October is the treasurer of the year,

And all the months pay bounty to her store;

The fields and orchards still their tribute bear,

And fill her brimming coffers more and more.

But she, with youthful lavishness,

Spends all her wealth in gaudy dress,

And decks herself in garments bold

Of scarlet, purple, red, and gold.

She heedeth not how swift the hours fly,

But smiles and sings her happy life along;

She only sees above a shining sky;

She only hears the breezes’ voice in song.

Her garments trail the woodlands through,

And gather pearls of early dew

That sparkle, till the roguish Sun

Creeps up and steals them every one.

But what cares she that jewels should be lost,

When all of Nature’s bounteous wealth is hers?

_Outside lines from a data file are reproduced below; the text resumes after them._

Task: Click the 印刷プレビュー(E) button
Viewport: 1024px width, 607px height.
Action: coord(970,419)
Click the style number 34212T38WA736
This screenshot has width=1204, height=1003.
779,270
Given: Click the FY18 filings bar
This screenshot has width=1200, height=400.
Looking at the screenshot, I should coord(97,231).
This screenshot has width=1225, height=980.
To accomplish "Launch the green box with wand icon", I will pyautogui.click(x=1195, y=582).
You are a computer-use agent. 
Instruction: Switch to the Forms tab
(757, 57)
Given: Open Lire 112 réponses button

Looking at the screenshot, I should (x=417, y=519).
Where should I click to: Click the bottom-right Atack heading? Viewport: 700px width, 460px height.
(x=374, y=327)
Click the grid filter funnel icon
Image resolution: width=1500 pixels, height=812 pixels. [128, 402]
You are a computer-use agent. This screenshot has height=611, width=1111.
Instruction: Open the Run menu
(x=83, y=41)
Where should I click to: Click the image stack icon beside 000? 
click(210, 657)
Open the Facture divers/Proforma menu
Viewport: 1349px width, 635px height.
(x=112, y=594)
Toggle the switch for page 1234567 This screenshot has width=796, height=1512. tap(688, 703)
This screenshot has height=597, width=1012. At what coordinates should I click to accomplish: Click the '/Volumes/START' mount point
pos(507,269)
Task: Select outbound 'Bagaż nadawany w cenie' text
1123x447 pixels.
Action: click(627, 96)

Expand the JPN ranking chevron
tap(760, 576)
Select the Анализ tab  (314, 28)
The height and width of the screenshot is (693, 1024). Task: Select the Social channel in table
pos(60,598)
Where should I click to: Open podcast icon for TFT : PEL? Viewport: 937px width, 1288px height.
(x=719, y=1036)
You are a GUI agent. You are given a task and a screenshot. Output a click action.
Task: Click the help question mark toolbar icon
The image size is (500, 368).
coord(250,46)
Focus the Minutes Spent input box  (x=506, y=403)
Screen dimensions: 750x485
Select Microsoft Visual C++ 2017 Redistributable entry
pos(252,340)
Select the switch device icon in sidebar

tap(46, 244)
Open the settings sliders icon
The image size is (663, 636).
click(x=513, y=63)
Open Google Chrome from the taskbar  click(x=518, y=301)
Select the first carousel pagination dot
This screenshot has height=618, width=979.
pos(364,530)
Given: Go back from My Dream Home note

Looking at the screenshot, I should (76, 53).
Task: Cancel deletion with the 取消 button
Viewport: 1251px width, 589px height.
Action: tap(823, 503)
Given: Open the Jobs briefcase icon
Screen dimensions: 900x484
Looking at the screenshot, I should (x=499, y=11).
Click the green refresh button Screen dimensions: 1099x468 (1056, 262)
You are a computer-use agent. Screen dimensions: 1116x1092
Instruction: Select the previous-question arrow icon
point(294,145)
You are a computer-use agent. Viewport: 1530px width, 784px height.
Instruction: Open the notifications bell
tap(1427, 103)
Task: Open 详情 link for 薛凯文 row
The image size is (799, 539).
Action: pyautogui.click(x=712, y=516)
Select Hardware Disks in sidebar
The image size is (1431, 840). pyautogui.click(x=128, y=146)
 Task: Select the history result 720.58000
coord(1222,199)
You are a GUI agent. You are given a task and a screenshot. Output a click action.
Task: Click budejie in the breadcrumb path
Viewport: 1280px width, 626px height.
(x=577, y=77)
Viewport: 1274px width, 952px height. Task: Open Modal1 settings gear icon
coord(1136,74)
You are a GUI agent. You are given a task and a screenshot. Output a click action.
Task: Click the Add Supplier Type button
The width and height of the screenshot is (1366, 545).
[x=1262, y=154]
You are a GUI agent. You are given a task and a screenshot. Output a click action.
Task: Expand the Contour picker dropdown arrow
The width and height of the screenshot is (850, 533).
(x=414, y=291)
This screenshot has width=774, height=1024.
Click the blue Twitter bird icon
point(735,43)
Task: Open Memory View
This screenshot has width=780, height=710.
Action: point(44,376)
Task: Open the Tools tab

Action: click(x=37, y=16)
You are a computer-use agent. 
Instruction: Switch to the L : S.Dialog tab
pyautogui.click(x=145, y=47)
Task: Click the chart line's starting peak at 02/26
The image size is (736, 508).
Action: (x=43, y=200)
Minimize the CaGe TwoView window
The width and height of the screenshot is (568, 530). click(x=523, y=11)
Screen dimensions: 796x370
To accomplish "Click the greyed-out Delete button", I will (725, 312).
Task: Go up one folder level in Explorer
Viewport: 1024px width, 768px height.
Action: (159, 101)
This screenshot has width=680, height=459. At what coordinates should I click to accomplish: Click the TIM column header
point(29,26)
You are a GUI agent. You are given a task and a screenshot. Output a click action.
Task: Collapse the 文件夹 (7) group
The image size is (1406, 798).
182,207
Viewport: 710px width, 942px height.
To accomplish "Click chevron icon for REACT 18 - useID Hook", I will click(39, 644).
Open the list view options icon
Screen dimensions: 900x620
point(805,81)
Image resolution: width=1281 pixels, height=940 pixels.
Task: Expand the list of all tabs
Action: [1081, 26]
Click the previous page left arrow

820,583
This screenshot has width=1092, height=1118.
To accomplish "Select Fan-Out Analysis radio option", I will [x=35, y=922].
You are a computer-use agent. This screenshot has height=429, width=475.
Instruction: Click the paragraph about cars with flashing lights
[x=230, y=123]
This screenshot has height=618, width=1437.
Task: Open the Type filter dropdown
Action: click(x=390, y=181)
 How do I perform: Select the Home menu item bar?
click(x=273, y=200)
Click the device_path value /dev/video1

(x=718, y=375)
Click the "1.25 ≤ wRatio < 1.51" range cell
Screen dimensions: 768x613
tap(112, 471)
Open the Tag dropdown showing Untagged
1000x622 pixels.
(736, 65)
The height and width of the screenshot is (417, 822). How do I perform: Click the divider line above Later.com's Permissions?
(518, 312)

Though princely fortunes may have been their cost,

Not one regret her calm demeanor stirs.

Whole-hearted, happy, careless, free,

She lives her life out joyously,

Nor cares when Frost stalks o’er her way

And turns her auburn locks to gray.

October | Robert Frost

O hushed October morning mild,
Thy leaves have ripened to the fall;
Tomorrow’s wind, if it be wild,
Should waste them all.
The crows above the forest call;
Tomorrow they may form and go.
O hushed October morning mild,
Begin the hours of this day slow.
Make the day seem to us less brief.
Hearts not averse to being beguiled,
Beguile us in the way you know.
Release one leaf at break of day;
At noon release another leaf;
One from our trees, one far away.
Retard the sun with gentle mist;
Enchant the land with amethyst.
Slow, slow!
For the grapes’ sake, if they were all,
Whose leaves already are burnt with frost,
Whose clustered fruit must else be lost—
For the grapes’ sake along the wall.